3. Healthy lifestyle habits
Smoking, alcohol abuse , and stress can increase the risk of sudden hearing loss and affect overall ear health. Smoking impairs blood circulation and can damage the ear. Alcohol abuse can affect the ear and balance. Stress can affect the immune system and affect blood circulation.
We recommend avoiding or reducing these behaviors and maintaining a balanced diet, enough sleep, and regular exercise to support and protect the ear. Meditation exercises or yoga can be very helpful for weaning or stress reduction. Read more about it in our magazine.
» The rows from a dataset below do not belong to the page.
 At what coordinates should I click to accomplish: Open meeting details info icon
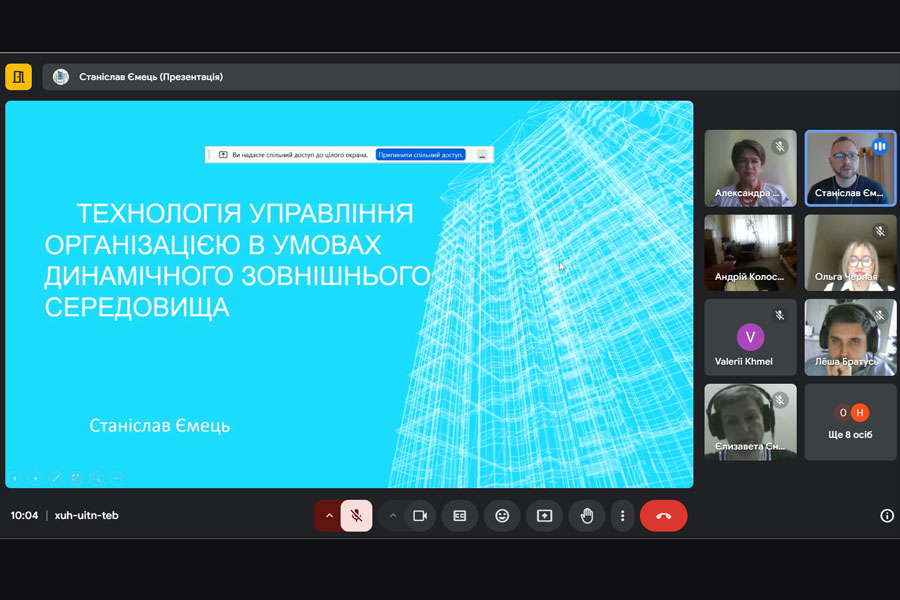[886, 516]
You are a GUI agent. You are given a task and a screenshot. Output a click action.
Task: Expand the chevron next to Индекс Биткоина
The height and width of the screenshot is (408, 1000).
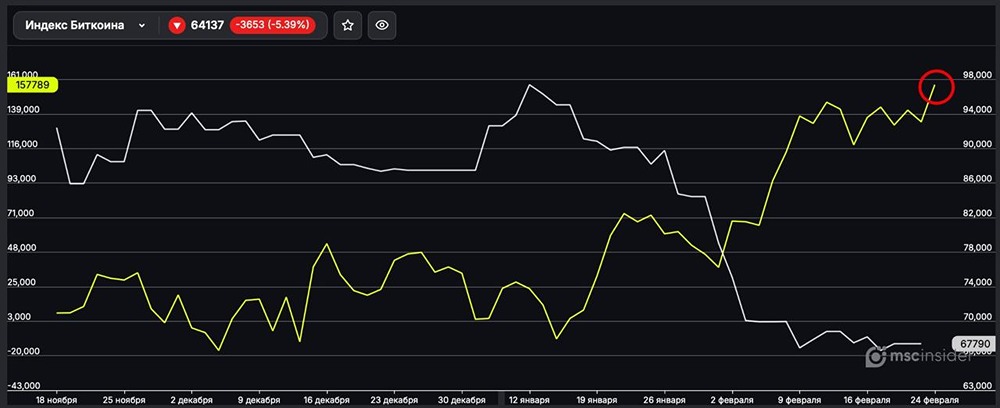(x=141, y=26)
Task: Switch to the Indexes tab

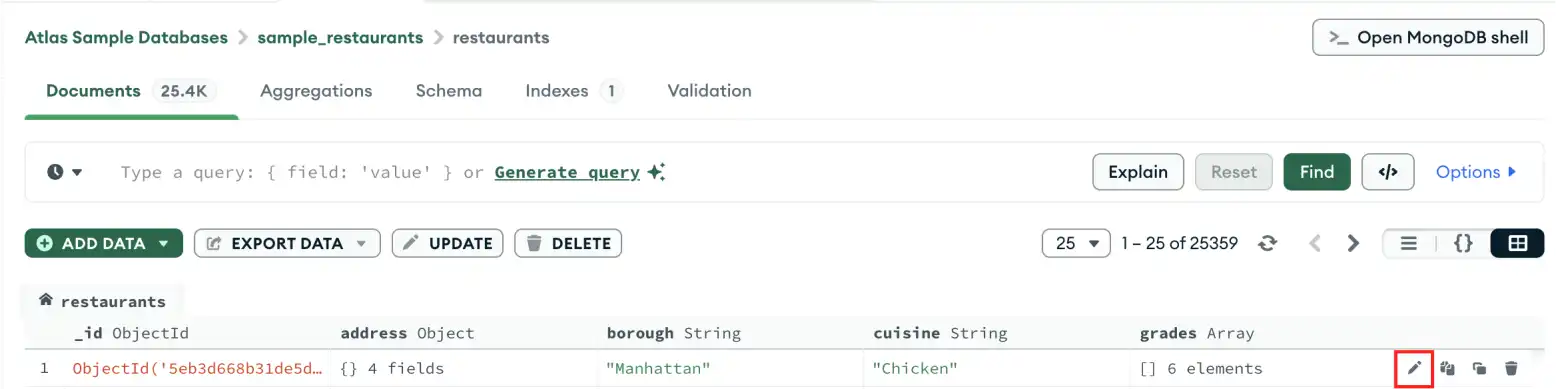Action: coord(574,90)
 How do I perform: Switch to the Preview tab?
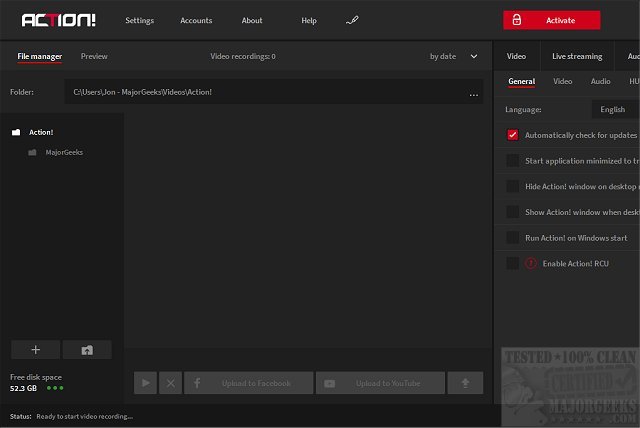coord(94,57)
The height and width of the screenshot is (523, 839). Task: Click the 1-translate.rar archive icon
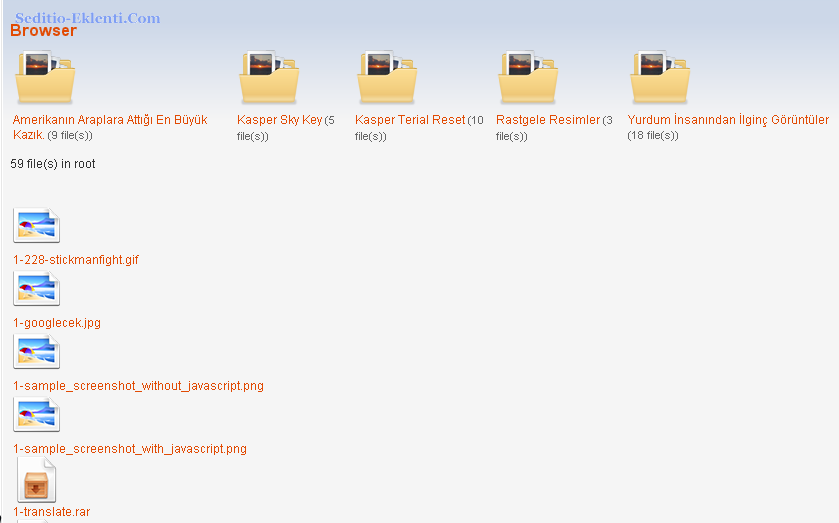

Regular exercise can help improve blood flow to the ear, thereby reducing the risk of sudden hearing loss. Sport and exercise not only support general health, but also blood circulation and thus the supply of nutrients and oxygen to the ear.
It is therefore advisable for healthy hearing to schedule at least 30 minutes of moderate exercise per day , such as walking, cycling, swimming or other aerobic activities. This not only helps protect the ear but also improves overall health.
5. Preventive examinations
Regular screening of hearing, especially in people over the age of 50 or in people at risk for hearing loss, can help detect and treat hearing problems early.
A check-up usually includes a hearing test, an examination of the ear and, if necessary, an anamnesis. It is recommended to have a hearing test every 10 years or more often, depending on risk factors. This makes it possible to detect and treat hearing problems at an early stage before they lead to permanent hearing loss.